ORLEANS — The push to get something done regarding affordable housing continued last week as the selectmen appointed seven members of the new affordable housing trust fund board and the affordable housing committee zeroed in on practical steps toward acquiring specific properties to meet the need.
The new trust, created by town meeting, will no longer have to wait until that body meets to act on property purchases and sales, working instead in tandem with the board of selectmen. Voters also ensured that the trust will have about $700,000 in resources at the outset.
“The way I look at it, the trust is the money,” Selectman Mefford Runyon said. “The affordable housing committee is policy, search, identification, the connection into the community. When all is said or done a year or two out, the affordable housing committee will still be the more important of the two. The trust is just there to try to make things happen that the affordable housing people wish to have happen.”
Eagerness to serve on the trust created a surplus not just of candidates from the community but also from the board. The bylaw calls for five to seven members, with at least one being a selectman. Runyon and Chairman Alan McClennen, both former bank officers, offered to serve.
The trust “is a very important, strong arm of the board of selectmen,” McClennen said. “As we proceed to put this together, we should have two members of the board on this committee. Two members out of seven would not be a majority.”
Selectman David Currier said he'd be comfortable with the board having only one member. “I feel like every meeting when we're trying to get people to volunteer for these boards, we fill up a spot with a person already on a board,” he said. Nine applicants had come forward to join the trust, not including the two selectmen.

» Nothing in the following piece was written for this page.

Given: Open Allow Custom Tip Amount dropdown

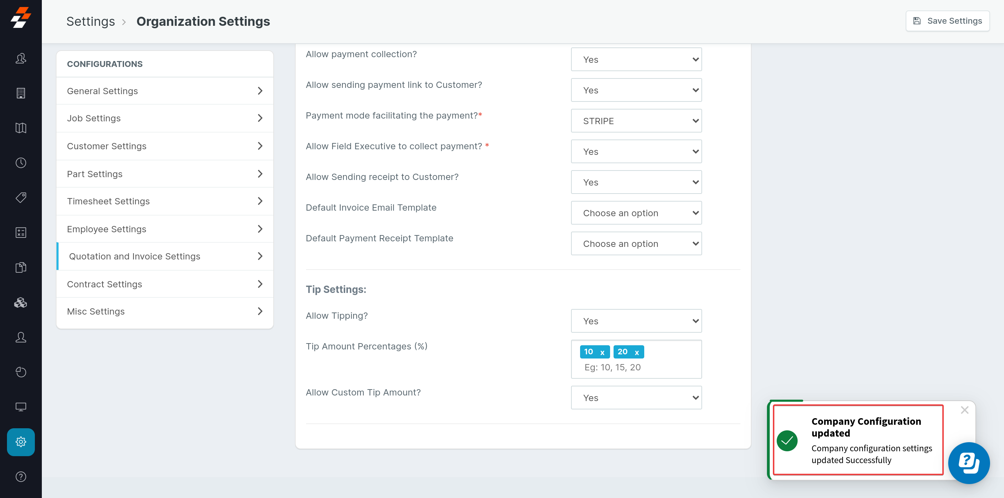Looking at the screenshot, I should click(636, 398).
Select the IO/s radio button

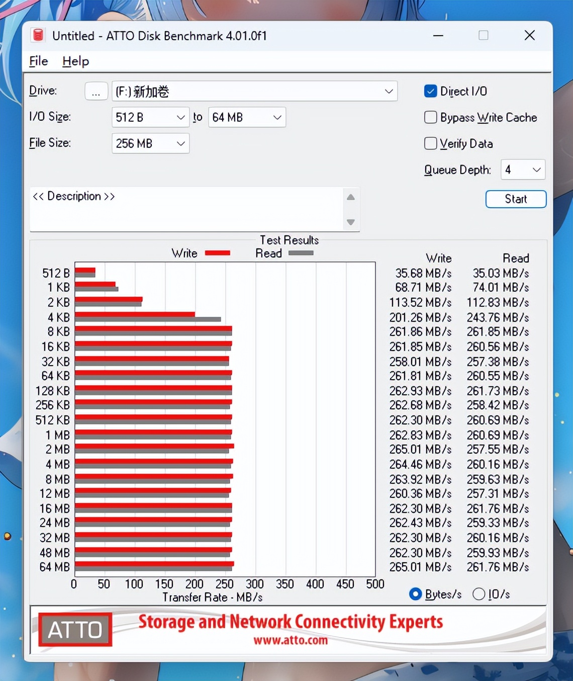479,594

Selectman Kevin Galligan suggested that one selectman could be a member and the other an alternate. That change, and increasing membership from seven to nine, would need town meeting approval.
McClennen said he could accept having just one selectman serve. “I'd like to get this trust up and running as soon as possible so we can take some actions almost immediately,” he said. “George (Meservey, director of planning and community development) and I have had some conversations about parcels. George has had conversations with Habitat for Humanity; if we can find parcels, they'll come in and build houses.”

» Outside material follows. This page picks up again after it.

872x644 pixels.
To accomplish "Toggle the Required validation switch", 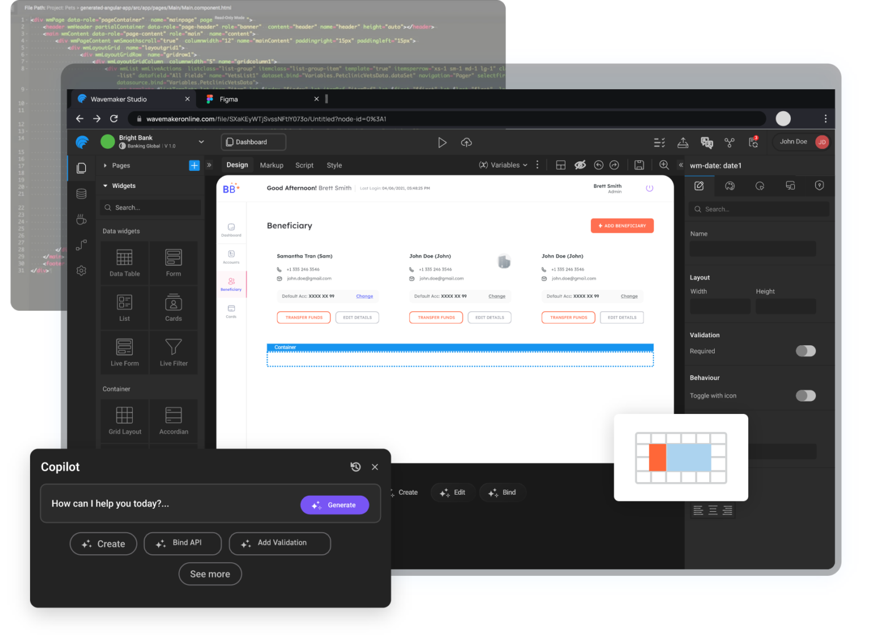I will (805, 351).
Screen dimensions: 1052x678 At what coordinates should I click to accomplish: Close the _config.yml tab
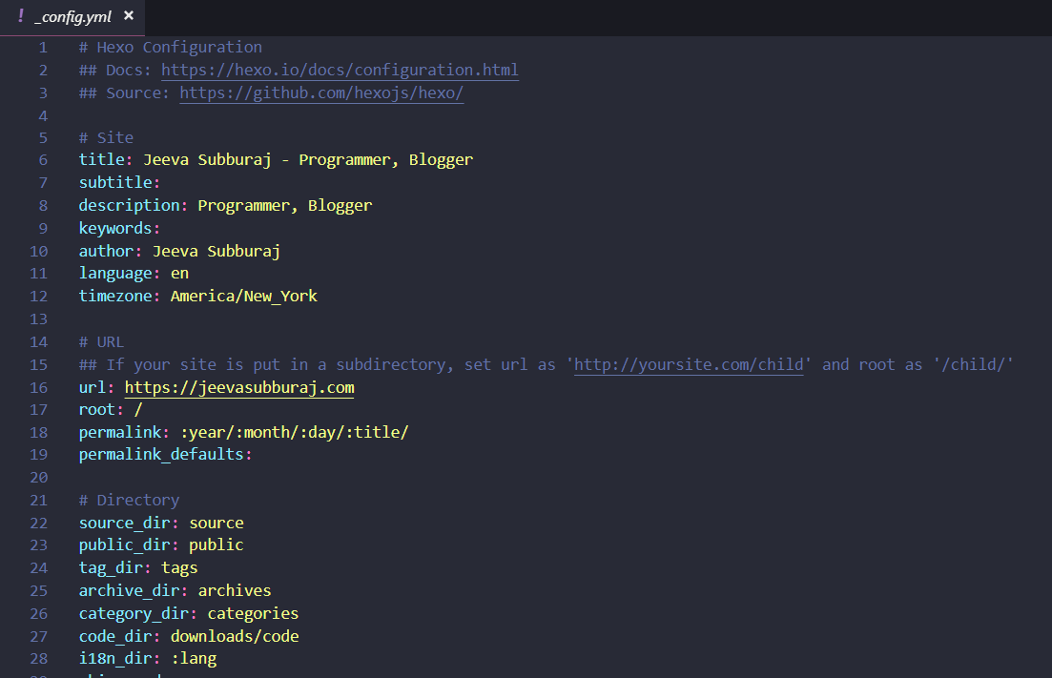coord(129,15)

The board appointed McClennen to the trust. He'll be joined by non-profit manager Henry Brehm, building company CEO and zoning board member Matt Cole, architect and former zoning board member Greg DeLory, educator Wade Ghory, attorney and former town moderator Duane Landreth, and Nauset Regional High School teacher Alexis Mathison. She's the daughter of Selectman Mark Mathison, who recused himself from the vote.
Before the vote, Landreth said he was “humbled to be among such a talented group.” A view of how the trust might operate was advanced, again before the vote to appoint, by Ghory. “I'm not a builder. I'm not a financier,” he said, adding that he had overseen construction of schools as an administrator. “I've been in the position of having to tell the story of these projects, sell the vision, communicate with people who were skeptical or opposed, trying to find the path forward... Affordable housing has been an interest of mine since back in the war on poverty, which I don't think we've won.”

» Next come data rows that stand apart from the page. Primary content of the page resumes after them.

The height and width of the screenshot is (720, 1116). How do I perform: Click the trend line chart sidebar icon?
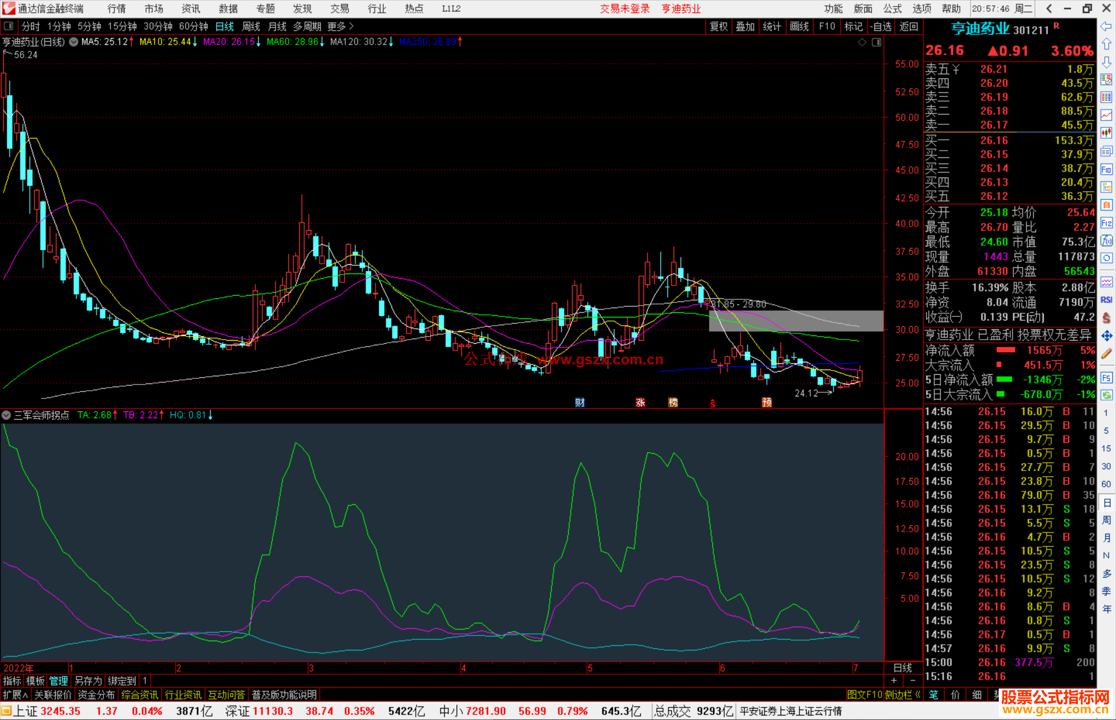pyautogui.click(x=1106, y=115)
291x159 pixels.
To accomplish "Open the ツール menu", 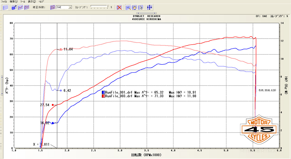I will [x=23, y=2].
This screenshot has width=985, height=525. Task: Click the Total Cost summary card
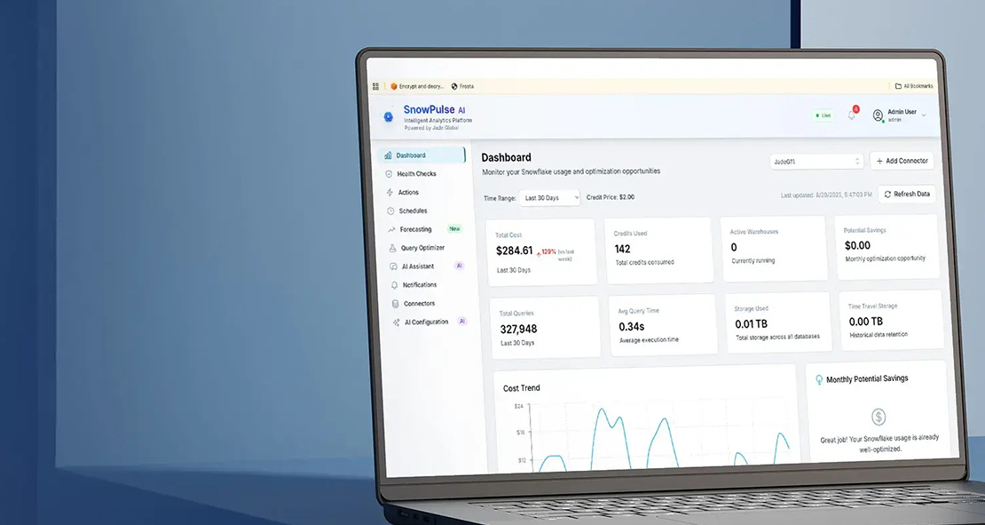[x=542, y=251]
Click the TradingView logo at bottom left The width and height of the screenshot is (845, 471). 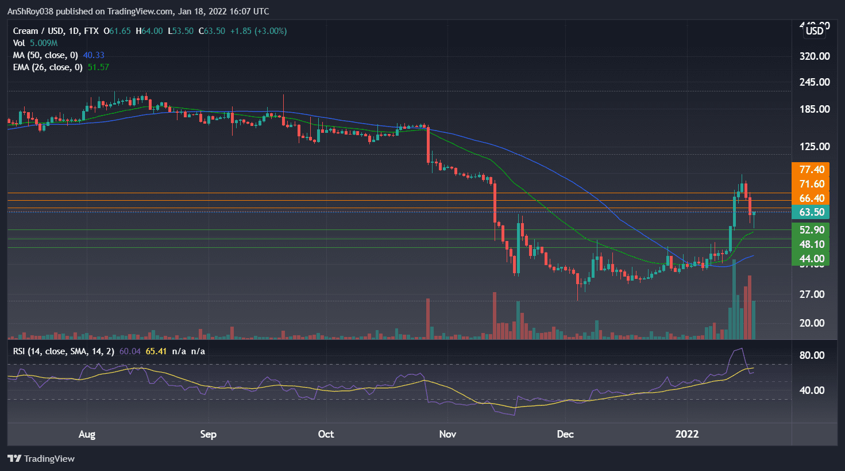coord(40,458)
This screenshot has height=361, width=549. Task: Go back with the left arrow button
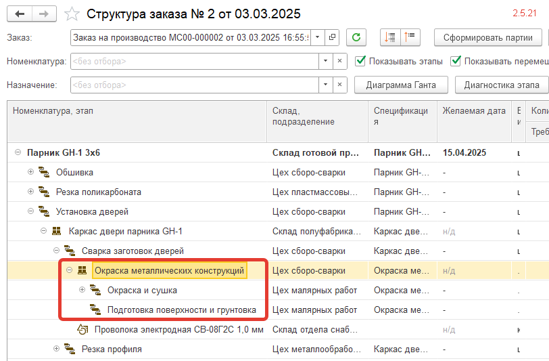point(20,14)
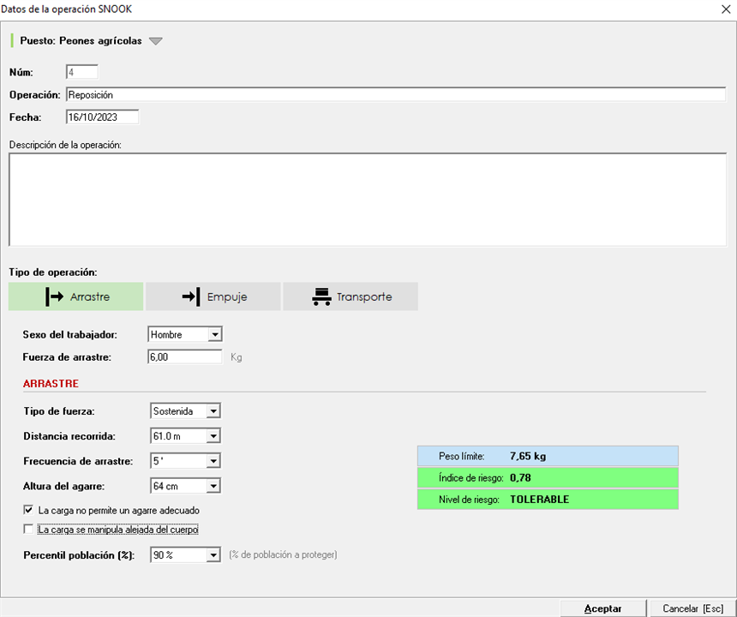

Hours before the selectmen met Jan. 2, the affordable housing committee agreed to spend $25,000 in community preservation funds for an architect's conceptual study of the Cape Cod Five operations center off West Road. The bank is building a new headquarters in Barnstable, and an earlier analysis just of the building found that it could accommodate 29 one-bedroom units, five on the lower floor and 12 each on two floors above. By coincidence, that was one unit short of a threshold requiring mandatory Cape Cod Commission review, but Meservey said he didn't believe that “was the driver” for coming up with the number.
When the selectmen and the committee met with Laura Shufelt of the Massachusetts Housing Partnership last month, she advised them that a development at the site would attract more funding if more units were offered. “There could be additional townhouses around the periphery,” Meservey said. Twelve of those would help the development approach the “sweet spot” for funding with a total of 41.
“I want to see how many we can get on there,” said committee chair Katie Wibby. “Can't we do more (than 29)? I think we can based on what Laura said and what the land can sustain.”
Meservey said a letter of intent to the bank regarding pursuit of a purchase and sales agreement is being drafted for the board of selectmen. He added that the bank “is probably a full year from getting out of there.”
The committee asked Meservey to contact the owner of Bayberry Square on Route 6A, aka the Underground Mall, regarding a possible sale. The property is on the market. The board reviewed the pros and cons of other properties with potential for affordable units, including four acres at John Avellar Circle near senior housing. That site will be reviewed more closely at the board's next meeting.